Minor Rule Violation: A violation of a self-regulatory organization rule that has been designated as “minor” pursuant to a plan approved by the SEC. A rule violation may be designated as “minor” under a plan if the sanction imposed consists of a fine of $2,500 or less, and if the sanctioned person does not contest the fine. (Check with the appropriate self-regulatory organization to determine if a particular rule violation has been designated as “minor” for these purposes.)

 

Misdemeanor: For jurisdictions that do not differentiate between a felony and a misdemeanor, a misdemeanor is an offense punishable by a sentence of less than one year imprisonment and/or a fine of less than $1,000. The term also includes a special court martial.

 

Order: A written directive issued pursuant to statutory authority and procedures, including an order of denial, exemption, suspension, or revocation.

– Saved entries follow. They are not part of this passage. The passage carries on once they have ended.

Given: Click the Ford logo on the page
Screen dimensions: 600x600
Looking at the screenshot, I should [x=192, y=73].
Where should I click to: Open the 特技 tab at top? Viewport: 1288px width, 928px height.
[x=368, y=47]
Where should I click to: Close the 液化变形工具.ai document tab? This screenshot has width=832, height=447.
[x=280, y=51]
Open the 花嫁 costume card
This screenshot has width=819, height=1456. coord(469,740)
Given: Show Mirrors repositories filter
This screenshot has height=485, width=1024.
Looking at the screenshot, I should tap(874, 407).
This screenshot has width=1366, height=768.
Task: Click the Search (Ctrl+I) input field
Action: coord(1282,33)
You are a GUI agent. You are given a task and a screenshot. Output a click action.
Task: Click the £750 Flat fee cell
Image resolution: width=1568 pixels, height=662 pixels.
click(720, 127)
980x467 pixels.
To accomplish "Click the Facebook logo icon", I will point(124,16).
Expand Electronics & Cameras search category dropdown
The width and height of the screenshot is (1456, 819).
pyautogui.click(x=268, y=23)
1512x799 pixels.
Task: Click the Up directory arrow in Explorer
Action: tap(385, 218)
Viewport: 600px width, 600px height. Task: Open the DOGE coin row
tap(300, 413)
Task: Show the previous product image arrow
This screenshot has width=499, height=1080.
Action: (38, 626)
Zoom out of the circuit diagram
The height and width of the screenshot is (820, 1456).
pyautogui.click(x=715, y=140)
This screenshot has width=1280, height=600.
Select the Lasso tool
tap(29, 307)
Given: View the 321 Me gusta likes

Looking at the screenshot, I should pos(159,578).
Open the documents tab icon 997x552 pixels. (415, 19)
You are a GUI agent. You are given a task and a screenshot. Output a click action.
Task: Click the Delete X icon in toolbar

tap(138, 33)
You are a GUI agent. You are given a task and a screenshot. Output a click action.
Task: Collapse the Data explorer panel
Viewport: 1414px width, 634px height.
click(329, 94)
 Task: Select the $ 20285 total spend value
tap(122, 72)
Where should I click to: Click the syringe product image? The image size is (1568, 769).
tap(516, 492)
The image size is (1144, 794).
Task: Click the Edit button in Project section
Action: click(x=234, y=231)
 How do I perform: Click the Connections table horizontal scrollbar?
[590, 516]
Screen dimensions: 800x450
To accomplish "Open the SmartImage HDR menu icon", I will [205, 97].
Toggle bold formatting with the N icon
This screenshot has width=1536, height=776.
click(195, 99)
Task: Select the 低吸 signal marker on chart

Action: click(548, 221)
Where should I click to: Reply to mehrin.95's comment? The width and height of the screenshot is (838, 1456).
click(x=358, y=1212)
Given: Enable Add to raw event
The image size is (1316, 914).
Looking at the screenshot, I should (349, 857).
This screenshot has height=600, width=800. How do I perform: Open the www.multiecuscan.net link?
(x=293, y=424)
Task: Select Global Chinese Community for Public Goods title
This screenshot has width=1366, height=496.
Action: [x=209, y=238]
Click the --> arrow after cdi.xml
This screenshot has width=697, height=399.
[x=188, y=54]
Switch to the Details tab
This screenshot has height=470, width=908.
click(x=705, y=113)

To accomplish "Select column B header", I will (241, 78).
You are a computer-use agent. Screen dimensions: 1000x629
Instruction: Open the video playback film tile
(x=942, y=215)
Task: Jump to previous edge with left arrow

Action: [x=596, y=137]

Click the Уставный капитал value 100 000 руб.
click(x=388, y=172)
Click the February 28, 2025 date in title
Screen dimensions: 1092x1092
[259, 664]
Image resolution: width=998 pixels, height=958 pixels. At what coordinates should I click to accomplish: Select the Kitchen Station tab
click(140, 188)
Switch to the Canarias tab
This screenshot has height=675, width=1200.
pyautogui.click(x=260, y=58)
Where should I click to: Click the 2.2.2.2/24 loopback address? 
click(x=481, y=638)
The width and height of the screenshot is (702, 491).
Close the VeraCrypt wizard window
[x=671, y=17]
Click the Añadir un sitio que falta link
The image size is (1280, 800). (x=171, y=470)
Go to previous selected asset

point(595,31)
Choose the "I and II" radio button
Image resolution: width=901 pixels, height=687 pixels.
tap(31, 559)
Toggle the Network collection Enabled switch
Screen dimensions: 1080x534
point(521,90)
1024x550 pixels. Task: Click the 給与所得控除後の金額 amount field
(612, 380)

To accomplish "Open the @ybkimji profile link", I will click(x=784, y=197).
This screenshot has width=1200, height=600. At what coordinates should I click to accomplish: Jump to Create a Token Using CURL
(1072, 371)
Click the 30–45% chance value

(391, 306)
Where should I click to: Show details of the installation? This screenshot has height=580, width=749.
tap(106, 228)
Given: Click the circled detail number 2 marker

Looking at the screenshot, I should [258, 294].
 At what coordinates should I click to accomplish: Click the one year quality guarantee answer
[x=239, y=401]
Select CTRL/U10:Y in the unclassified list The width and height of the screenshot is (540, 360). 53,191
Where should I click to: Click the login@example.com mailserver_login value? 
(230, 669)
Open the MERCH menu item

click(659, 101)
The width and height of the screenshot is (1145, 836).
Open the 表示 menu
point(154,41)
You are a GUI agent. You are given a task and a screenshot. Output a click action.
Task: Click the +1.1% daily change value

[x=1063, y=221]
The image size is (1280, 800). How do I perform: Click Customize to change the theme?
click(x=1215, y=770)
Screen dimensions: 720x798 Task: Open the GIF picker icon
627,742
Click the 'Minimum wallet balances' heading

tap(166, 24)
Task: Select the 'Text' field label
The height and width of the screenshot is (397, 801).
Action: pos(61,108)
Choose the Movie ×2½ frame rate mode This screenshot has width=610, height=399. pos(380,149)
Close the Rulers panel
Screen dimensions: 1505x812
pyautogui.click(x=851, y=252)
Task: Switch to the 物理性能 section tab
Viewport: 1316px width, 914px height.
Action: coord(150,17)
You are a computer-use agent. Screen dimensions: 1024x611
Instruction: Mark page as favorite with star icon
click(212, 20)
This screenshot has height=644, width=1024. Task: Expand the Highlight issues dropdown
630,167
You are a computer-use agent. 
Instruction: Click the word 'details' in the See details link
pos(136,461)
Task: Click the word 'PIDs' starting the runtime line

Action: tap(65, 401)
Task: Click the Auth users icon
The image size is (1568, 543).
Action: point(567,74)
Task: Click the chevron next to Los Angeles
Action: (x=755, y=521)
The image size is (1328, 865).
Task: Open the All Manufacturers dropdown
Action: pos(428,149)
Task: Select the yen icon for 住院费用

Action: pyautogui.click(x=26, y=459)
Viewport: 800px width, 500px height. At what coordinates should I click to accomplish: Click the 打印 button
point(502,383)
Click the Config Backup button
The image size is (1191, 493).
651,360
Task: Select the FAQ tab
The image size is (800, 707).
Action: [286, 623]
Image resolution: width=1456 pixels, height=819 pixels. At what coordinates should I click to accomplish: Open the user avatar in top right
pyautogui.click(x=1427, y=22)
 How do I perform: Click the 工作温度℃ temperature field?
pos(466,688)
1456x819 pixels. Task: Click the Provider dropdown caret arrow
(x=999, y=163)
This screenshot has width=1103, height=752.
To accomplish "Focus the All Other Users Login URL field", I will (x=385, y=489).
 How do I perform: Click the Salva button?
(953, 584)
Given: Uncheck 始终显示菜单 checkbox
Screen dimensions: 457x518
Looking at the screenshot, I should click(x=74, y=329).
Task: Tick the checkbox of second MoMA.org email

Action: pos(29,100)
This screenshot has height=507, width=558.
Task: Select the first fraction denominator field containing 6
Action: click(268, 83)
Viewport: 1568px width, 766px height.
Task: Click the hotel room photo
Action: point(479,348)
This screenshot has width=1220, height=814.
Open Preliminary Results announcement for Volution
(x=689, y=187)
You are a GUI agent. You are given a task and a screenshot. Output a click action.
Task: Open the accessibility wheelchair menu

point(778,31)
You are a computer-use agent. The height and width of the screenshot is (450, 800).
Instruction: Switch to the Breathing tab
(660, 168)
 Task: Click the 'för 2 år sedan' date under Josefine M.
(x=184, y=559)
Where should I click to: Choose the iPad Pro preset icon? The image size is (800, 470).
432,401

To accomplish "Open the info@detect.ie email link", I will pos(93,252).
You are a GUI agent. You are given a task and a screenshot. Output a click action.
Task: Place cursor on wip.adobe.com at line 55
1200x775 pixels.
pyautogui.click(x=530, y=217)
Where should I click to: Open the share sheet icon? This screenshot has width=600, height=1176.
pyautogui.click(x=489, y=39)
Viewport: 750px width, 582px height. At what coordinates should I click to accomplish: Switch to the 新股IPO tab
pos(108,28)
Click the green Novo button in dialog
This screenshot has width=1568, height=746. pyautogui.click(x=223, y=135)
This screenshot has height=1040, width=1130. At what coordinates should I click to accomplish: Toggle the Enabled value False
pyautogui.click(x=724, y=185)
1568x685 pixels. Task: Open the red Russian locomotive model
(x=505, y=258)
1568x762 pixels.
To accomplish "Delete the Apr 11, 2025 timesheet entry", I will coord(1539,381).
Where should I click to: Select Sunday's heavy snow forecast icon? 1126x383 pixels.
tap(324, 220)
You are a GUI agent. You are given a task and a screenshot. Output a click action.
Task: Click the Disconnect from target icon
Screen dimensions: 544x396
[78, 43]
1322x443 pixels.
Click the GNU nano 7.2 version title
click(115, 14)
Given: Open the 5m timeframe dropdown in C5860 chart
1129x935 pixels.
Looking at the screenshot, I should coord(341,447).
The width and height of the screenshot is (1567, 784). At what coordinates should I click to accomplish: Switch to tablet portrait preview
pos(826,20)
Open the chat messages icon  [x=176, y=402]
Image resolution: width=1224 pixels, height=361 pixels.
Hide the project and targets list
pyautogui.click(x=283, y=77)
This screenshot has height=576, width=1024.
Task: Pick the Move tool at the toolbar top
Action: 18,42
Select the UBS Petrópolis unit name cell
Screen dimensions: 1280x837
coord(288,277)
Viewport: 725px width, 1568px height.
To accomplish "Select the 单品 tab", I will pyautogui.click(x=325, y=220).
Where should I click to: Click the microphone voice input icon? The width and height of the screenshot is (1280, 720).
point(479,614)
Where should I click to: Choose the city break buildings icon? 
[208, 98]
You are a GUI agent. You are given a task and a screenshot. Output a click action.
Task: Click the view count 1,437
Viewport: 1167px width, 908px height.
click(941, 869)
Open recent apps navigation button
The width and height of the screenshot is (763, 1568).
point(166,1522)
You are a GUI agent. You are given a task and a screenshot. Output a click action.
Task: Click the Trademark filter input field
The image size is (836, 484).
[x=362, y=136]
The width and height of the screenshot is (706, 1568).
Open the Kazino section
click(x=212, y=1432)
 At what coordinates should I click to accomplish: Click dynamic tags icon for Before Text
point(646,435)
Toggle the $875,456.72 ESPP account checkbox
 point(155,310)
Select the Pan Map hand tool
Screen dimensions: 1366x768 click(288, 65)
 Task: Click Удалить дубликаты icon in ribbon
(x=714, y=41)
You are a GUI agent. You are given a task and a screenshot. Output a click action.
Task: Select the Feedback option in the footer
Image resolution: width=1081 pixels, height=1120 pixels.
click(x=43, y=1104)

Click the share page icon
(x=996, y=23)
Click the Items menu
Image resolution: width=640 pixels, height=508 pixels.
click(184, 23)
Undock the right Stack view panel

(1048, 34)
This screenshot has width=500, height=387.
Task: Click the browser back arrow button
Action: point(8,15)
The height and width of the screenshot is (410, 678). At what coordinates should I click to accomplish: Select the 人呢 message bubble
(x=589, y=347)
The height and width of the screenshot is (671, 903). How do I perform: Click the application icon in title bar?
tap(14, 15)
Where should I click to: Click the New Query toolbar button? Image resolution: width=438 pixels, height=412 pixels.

Unless included in an order, this term does not include special stipulations, undertakings, or agreements relating to payments, limitations on activity or other restrictions.

 

Person: A natural person (an individual) or a company. A company includes any partnership, corporation, trust, limited liability company (“LLC”), limited liability partnership (“LLP”), or other organization.

 

Proceeding: This term includes a formal administrative or civil action initiated by a governmental agency, self-regulatory organization or foreign financial regulatory authority; a felony criminal indictment or information (or equivalent formal charge); or a misdemeanor criminal information (or equivalent formal charge). This term does not include other civil litigation, investigations, or arrests or similar charges effected in the absence of a formal criminal indictment or information (or equivalent formal charge).

 

Self-Regulatory Organization: Any national securities or commodities exchange, registered securities association, or registered clearing agency. For example, the Chicago Board of Trade (“CBOT”), FINRA and New York Stock Exchange (“NYSE”) are self-regulatory organizations.